Para predecir cómo las plantas dispersan la luz solar, el equipo utilizó rasgos fáciles de medir: grosor de la hoja, peso específico, masa seca por superficie, niveles de pigmentos y rugosidad microscópica. Estos datos permitieron distinguir entre la reflectancia visible, dominada por los pigmentos, y la reflectancia en el infrarrojo cercano, más ligada a la estructura interna.

Las mediciones mostraron dos tipos de reflexión: un pico estrecho asociado a superficies más lisas y una dispersión amplia vinculada a texturas rugosas. Así, dos hojas con pigmentación similar pueden distribuir la luz de manera distinta dentro del cultivo.

Especies como maíz, arroz, algodón o álamo presentaron patrones ópticos diferenciados. Estas variaciones ayudan a explicar por qué algunas plantas parecen más brillantes y cómo su microtextura influye en el reparto de la radiación bajo condiciones de cielo cambiante.

De la simulación a la mejora de cultivos

Para trasladar estos datos a un entorno realista, los científicos aplicaron simulaciones de trazado de rayos en un dosel tridimensional de arroz. Al modificar parámetros como la rugosidad o la dispersión difusa, el modelo redistribuyó la luz entre capas, alterando los niveles locales de radiación sin cambiar la intensidad solar total.

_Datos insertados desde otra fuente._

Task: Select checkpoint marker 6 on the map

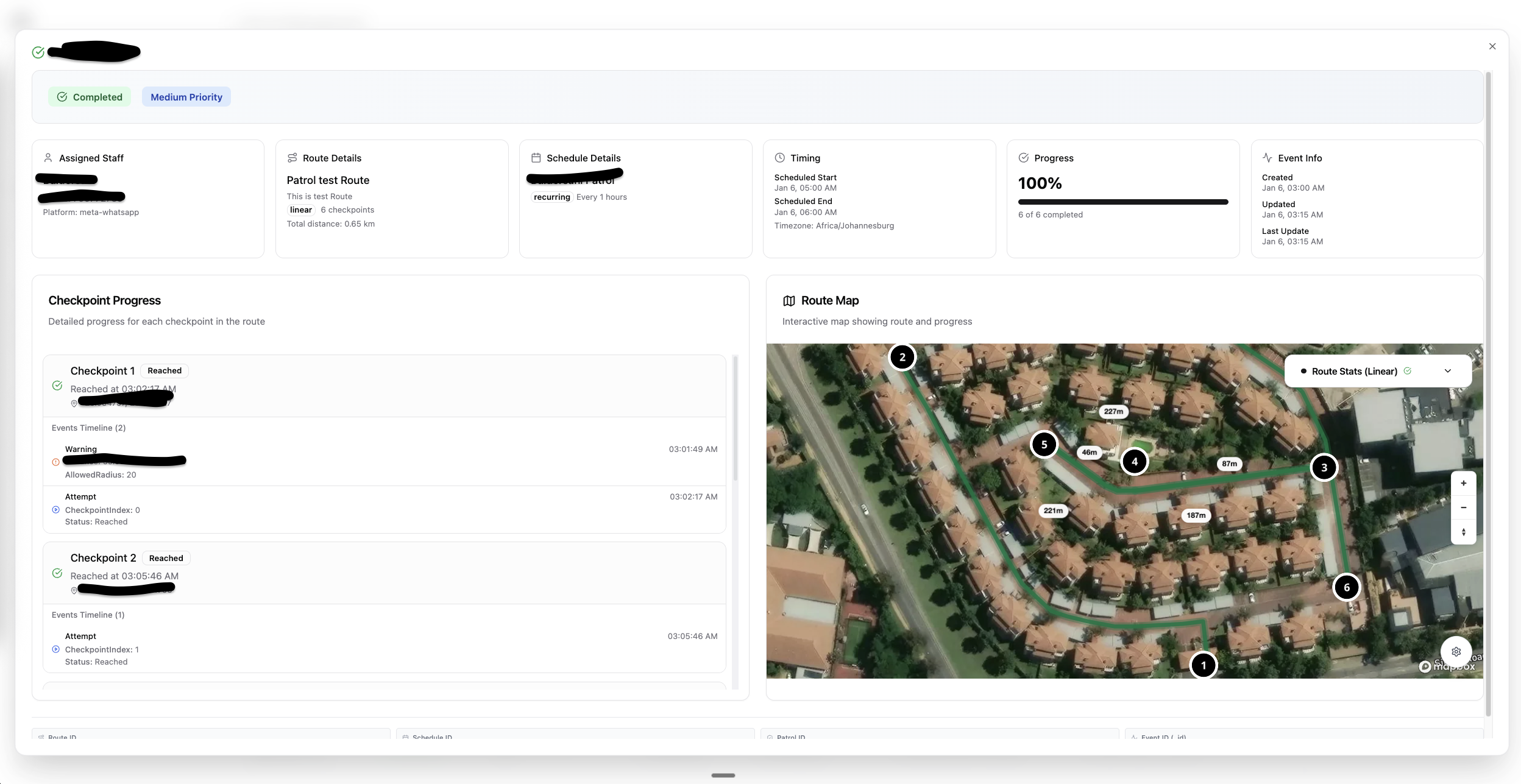Action: click(x=1347, y=587)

Según explicó Zhu, «en este estudio desarrollamos una estrategia para estimar las propiedades ópticas de las hojas a partir de características anatómicas».

El uso de aprendizaje automático permitió relacionar rasgos físicos con patrones ópticos complejos, aunque algunas variables, como el índice de refracción, siguen siendo difíciles de predecir sin datos adicionales de contenido hídrico.

Tratar la luz como un rasgo más abre nuevas posibilidades para la mejora genética. Integrar estimaciones ópticas en modelos de cultivo podría ayudar a identificar variedades que distribuyan mejor la radiación, optimizando la fotosíntesis en todo el dosel. Futuras pruebas en campo y con más especies permitirán evaluar la estabilidad de estas predicciones en condiciones reales.